Access provided by Autonomous University of Puebla. Download conference paper PDF
Similar content being viewed by others
Keywords
1 Introduction
Collecting and monitoring the data generated during the development and operation of the systems can help the process of analysis, making strategic decisions for many companies. For example, during the operation of the system, statistics and descriptions of the failures allow early warning of infrastructure-related problems. Based on the warning content, the operator may have appropriate repair solutions so that the system can operate stably. For web systems, server metrics need to be monitored to allow automation scenarios for system scaling ability. The system will scale-out when high traffic and scale-in when low traffic. Another typical system that requires the continuous collection and monitoring of system parameters is the e-commerce system, managers need to see a user’s log of actions taken on the website. Information that can be used to personalize user interfaces, predict and analyze user’s behavior, etc. Moreover, when the data required to log increases up to TB every day, the analysis and visualization of data also arise a lot of complex problems.
This paper presents applied research for the Deha solution company’s Adlink advertising system [1]. Adlink system includes modules such as advertising management, campaign management, user management and authorization, output tracking, and payment (Fig. 1). Tracking the effectiveness gained from each ad to optimize costs is very important. Managers need visual charts and recommendations, on which basis they can make timely decisions about whether to pause, resume ads, or even stop a campaign.

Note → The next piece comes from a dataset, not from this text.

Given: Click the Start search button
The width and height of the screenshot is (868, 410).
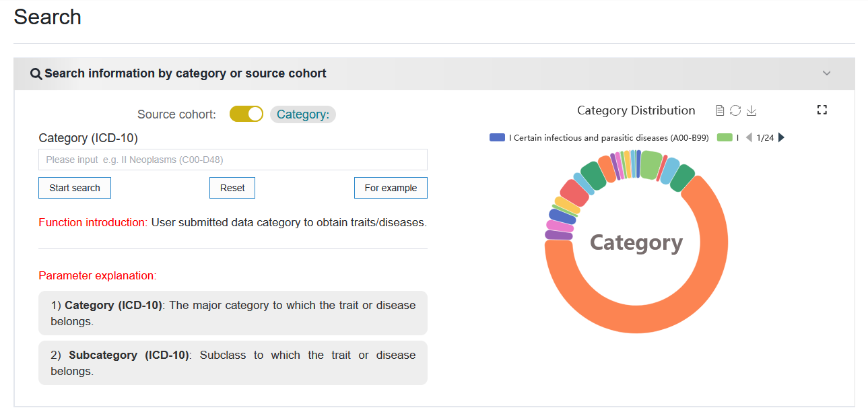Looking at the screenshot, I should [x=75, y=188].
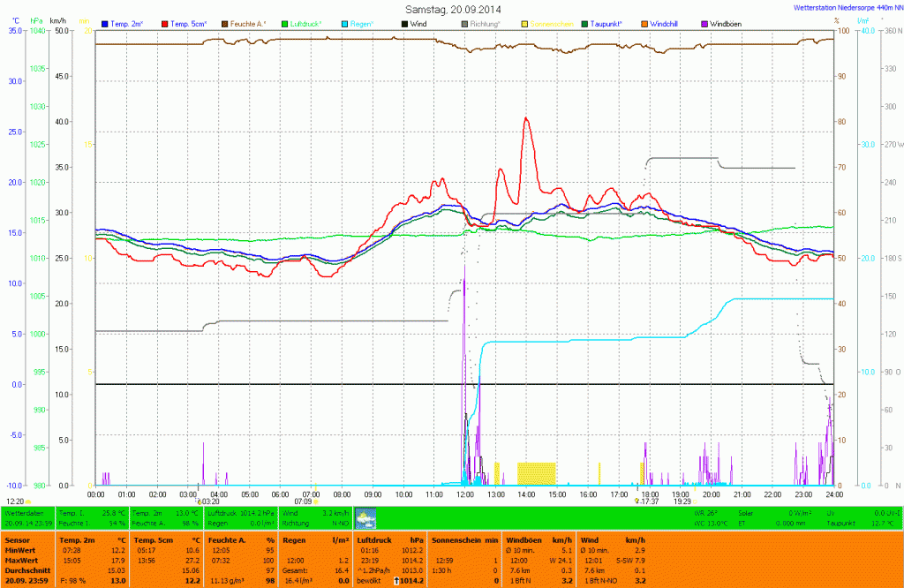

The system requires scalability as the number of customers changes can upload up to 10,000 ads to Google and Facebook. At the same time, the system needs to be able to monitor the effectiveness of these ads by querying periodically to Google, Facebook to get results. Do a simple calculation as follows: 10 k (ads) * 2 (request API per minute) * 4kbytes (size of API result) * 60 (min per h)~4Gbytes data per hour.
Such a large amount of data requires a big data infrastructure that supports streaming data and does the two main tasks of collecting and providing monitoring tools for data analysis.

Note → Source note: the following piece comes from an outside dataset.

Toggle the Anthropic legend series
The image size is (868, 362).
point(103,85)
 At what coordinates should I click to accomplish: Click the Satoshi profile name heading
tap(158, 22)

While researching solutions to build the solution for the Deha solution company, several related studies were found.
Some research related to service integration platforms by utilizing Apache Flume, Apache Spark Streaming. Apache Flume can be used to perform transfer logs, and Apache Spark Streaming can be used for capturing log and analyzing log. As in the study of real-time processing using Apache Flume [2], the authors study Flume’s architecture and to be able to read and analyze Twitter data. The work shows that Apache Flume is well suited for real-time data processing. In another study, the authors also used Flume as a tool to collect and transfer huge data from Twitter to Hadoop’s HDFS storage system, which is used to evaluate the number of tweets about candidates in 2017 Ecuadorian presidential election [3]. On the side of Apache Spark Streaming, in the research paper “Evaluation of distributed stream processing frameworks for IoT applications in Smart Cities” [4], the authors point out that Spark Streaming has good scaling out and can handle high throughput and suitable for loading, extracting and converting data. In addition to the above studies, the study of “Dynamic Hashtag Interactions and Recommendations: An Implementation Using Apache Spark Streaming and GraphX” [5] also shows that Spark Streaming can also be used in a machine learning problem, which could potentially be applied to our actual systems in the future.

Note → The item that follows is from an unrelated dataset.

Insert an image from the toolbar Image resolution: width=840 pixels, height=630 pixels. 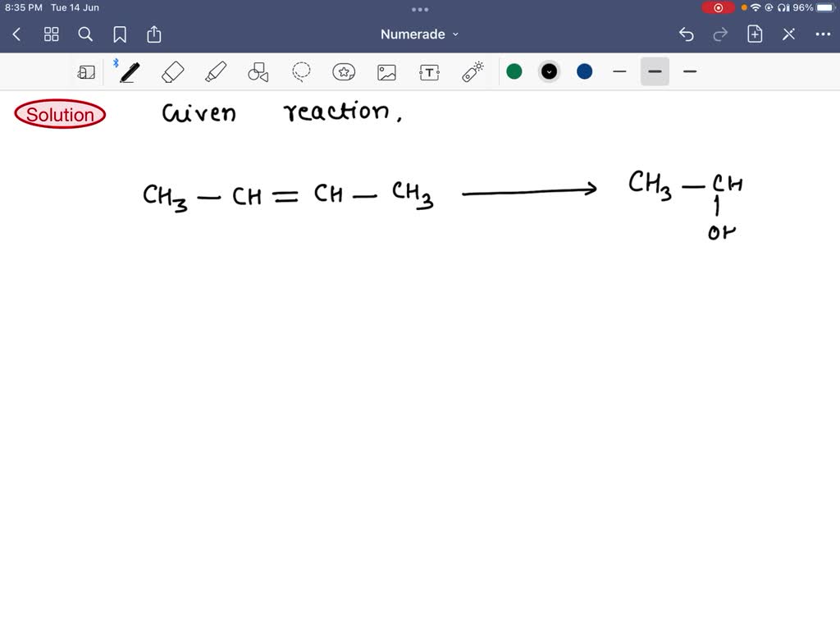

The above studies confirm that the Hadoop ecosystem with Flume, Spark Streaming provides powerful tools to help build in-house infrastructure systems that can collect data from multiple sources, storing, monitoring and analyzing to extract the necessary information for managers and it is good for Adlink management problem.
The remainder of the paper will be organized as follows: Sect. 2 describes the system requirements, system design and implementation presented in Sect. 3, and finally, conclusions and perspectives are made in Sect. 4.
2 System Architecture and Requirements
2.1 Architecture Overview
With the visions of building a large data collection and monitoring system, capable of scaling out well, operating independently of the current business system, the system architecture is proposed as Fig. 2 follows:
The system consists of main components as below:
-
Log Agents are installed on application servers to collect and transfer log data to the Streaming Process component. These agents will use the configuration file generated by the Web Manager component.
-
Log receiver & parser component performs real-time data analysis and saves aggregated data into the database.
-
Storage component saves log data to file system for reuse when needed.
-
Database component stores data after analysis which will be used for the Visualization component.
-
Web Manager & visualization component presents data in the form of graphs, trigger warning base on predefined conditions.
2.2 System Requirements
The system has two main types of users that are system normal users, administrators. The functional requirements of each user are described in Table 1.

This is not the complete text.